Passage to read
# $25K USD fly the Me 262



## Jackson (Mar 8, 2007)

*note to mods, I hold no affiliation or financial interest in this offer*



News Details

Stow, MA August 2006- 

The Collings Foundation is pleased to announce, for the first time in history, the opportunity for private individuals to fly the legendary Messerschmitt Me-262. This is a once in a lifetime chance for pilots to fully experience the aircraft that made history as the first jet fighter and one of the most important aircraft of WWII. From the best possible vantage point, the cockpit, participants will take to the skies in this legendary aircraft! 

Flight Operations Director Rob Collings explained, “The Me-262 embodies all the characteristics expected of an aircraft that changed aerial combat forever. The mere sight of the Me-262 struck terror in the hearts of all Army Air Corps aircrew that saw it in the sky; it was just so far ahead of its time! Never before has anyone had a chance to fly this legend and now they do!” The Collings Foundation is proud to offer this extraordinary opportunity to fly one of the most famous aircraft in the world. 

Introduction to Flight and Flight Training will take place in the dual control Me-262, an aircraft recreated to exacting standards from an original Me-262 trainer. This continuation aircraft offers all of the originality of the groundbreaking Me-262 with updated engines and safety equipment. The Me-262 carries a continuation of the original Work Numbers assigned during the war. The project was created in conjunction with MBB and the Messerschmitt Foundation in Germany. 

The Messerschmitt Flight Program will present academic sessions on the aircraft, including safety training and cockpit orientation, before participants take to the air in the revolutionary WWII jet fighter. The flight itself will be tailored to each student’s interest and capabilities. In addition to the thrill of flying the Messerschmitt, there is the possibility of additional fighter runs on the Collings Foundation’s B-17 Flying Fortress and B-24 Liberator. Each offers a perspective that no one has seen since WWII. 

The Me-262 Project’s Sales and Marketing Representative, Gordon Page, explains “We have seen amazing interest from around the world bringing the Me-262 back to life. Now, a limited few will have the chance to “own” their own Me-262 through the collaborative effort of the Me-262 Project and the Collings Foundation. We are thrilled with the interest level that we have seen so far; people really want to experience flight in this legendary German fighter!” The Collings Foundation is offering tax-deductible donor positions starting at $10,000 that include flight benefits. Only donors to the Collings Foundation’s Me-262 project will receive flights. Never again will you be able to experience the thrill of flight in the Me-262. Positions are limited.

Dataset
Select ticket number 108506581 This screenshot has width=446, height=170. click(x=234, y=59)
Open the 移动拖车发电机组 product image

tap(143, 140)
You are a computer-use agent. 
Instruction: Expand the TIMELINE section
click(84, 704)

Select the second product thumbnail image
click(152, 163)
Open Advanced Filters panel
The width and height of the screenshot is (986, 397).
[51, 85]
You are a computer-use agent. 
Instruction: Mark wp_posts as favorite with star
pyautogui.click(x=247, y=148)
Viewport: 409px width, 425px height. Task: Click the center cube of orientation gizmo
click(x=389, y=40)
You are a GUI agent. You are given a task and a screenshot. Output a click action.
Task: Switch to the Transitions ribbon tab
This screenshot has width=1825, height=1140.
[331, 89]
* * *
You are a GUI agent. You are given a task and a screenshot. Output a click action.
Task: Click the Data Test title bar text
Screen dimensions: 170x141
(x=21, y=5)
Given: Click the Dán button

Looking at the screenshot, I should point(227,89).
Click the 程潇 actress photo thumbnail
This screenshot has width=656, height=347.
* * *
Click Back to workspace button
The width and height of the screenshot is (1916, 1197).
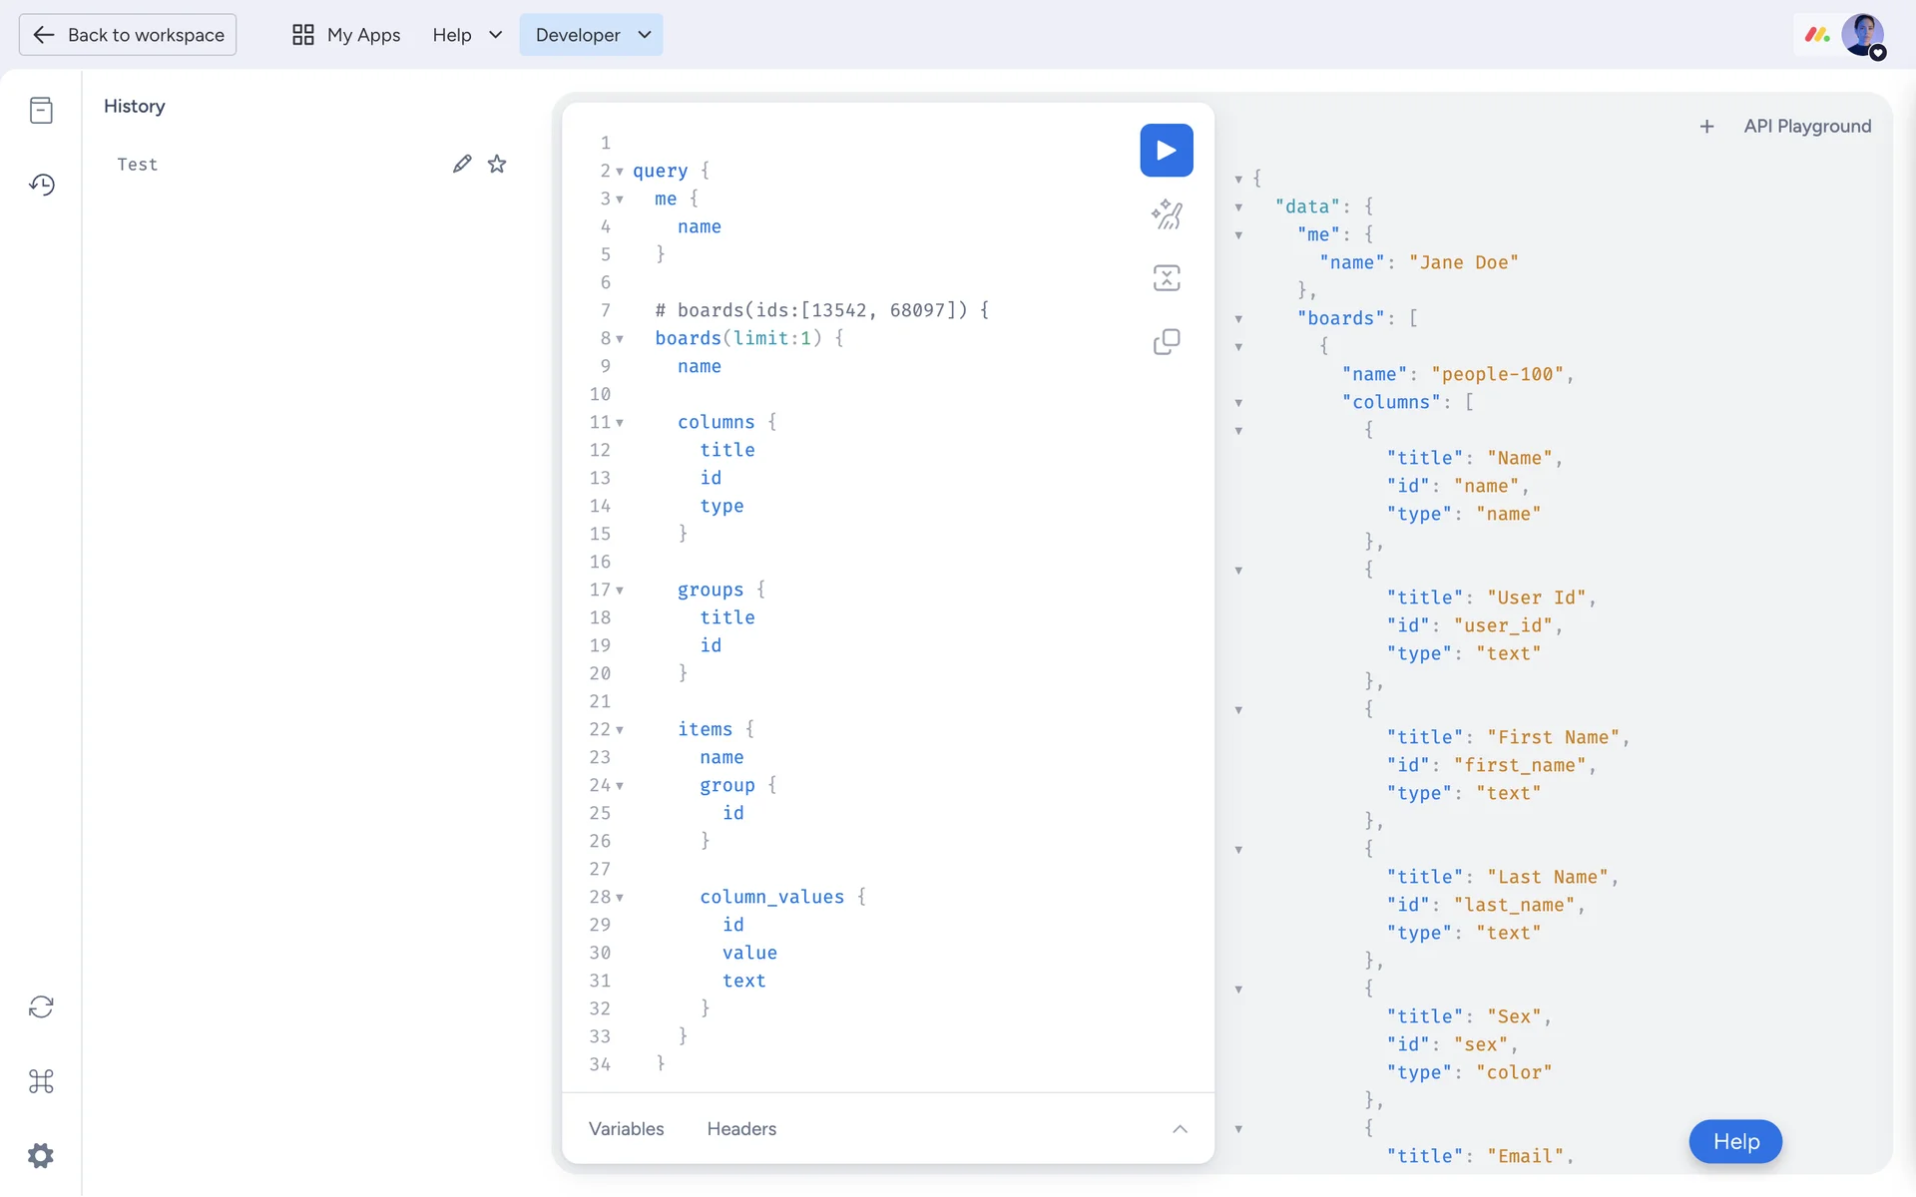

Work to complete
(a) Answer each of these from the Me-262 flight announcement:
(i) Who is named as Flight Operations Director?
(ii) Which two organizations was the aircraft project created in conjunction with?
(iii) Which two other Collings Foundation aircraft may offer additional fighter runs?
(b) Pick up the Me-262 flight announcement after its last sentence and extend it.
The material plays no part in what you are asked to do here.

Answers provided
(a)
(i) Rob Collings
(ii) MBB and the Messerschmitt Foundation in Germany
(iii) The B-17 Flying Fortress and the B-24 Liberator

(b)
“Hundreds of people have traveled outside of the United States to get a ride in a MiG fighter jet, and they paid much more than what we are offering with the Me262 fighter jet program. The good news is that you don’t have to leave the States with this program and the family can come and watch” said Gordon Page. “We already have donors lining up to get 30 hours of instruction for a type rating in this historic aircraft- a feat that few will ever have a chance to add to their pilot’s license”. 

The Collings Foundation, a leading operator of vintage aircraft, was established in 1979 to preserve living history events. The Foundation’s “Wings of Freedom Tour” has been offering flight experiences in a Boeing B-17 Flying Fortress and the world’s only operational B-24 Liberator since 1989. The Collings Foundations “Vietnam Memorial Flight” took to the skies in 1999 with the worlds only civilian owned and operated F-4 Phantom. Recently the Collings Foundations TA-4J Skyhawk joined the “Vietnam Memorial Flight” flying collection. For more information on how to participate in this historic program, please visit Collings Foundation.Org or to secure a donor position please contact Rob Collings at 617.510.5237 

Stay tuned to WARBIRD RECOVERY for further updates.


----------



## FLYBOYJ (Mar 8, 2007)

$2000 I could get you a "Jet Orentation Ride" in an L-29....

BTW if this aircraft is registered as experimental exhibition and if the FAA limits the crew "to those performing a specific task pertinent to the flight" (which is very likely) they will be operating the aircraft illegally.


----------



## DerAdlerIstGelandet (Mar 9, 2007)

Id fly her in a heart beat.


----------



## FLYBOYJ (Mar 9, 2007)

Me too - I just hope the Feds don't shut them down.


----------



## Matt308 (Mar 9, 2007)

Xperimental with paying passengers = Angry Inspectors


----------



## FLYBOYJ (Mar 9, 2007)

Yep


----------



## Udet (Mar 9, 2007)

flyboy, how come? are there rules that prohibit these type of business making?


----------



## FLYBOYJ (Mar 9, 2007)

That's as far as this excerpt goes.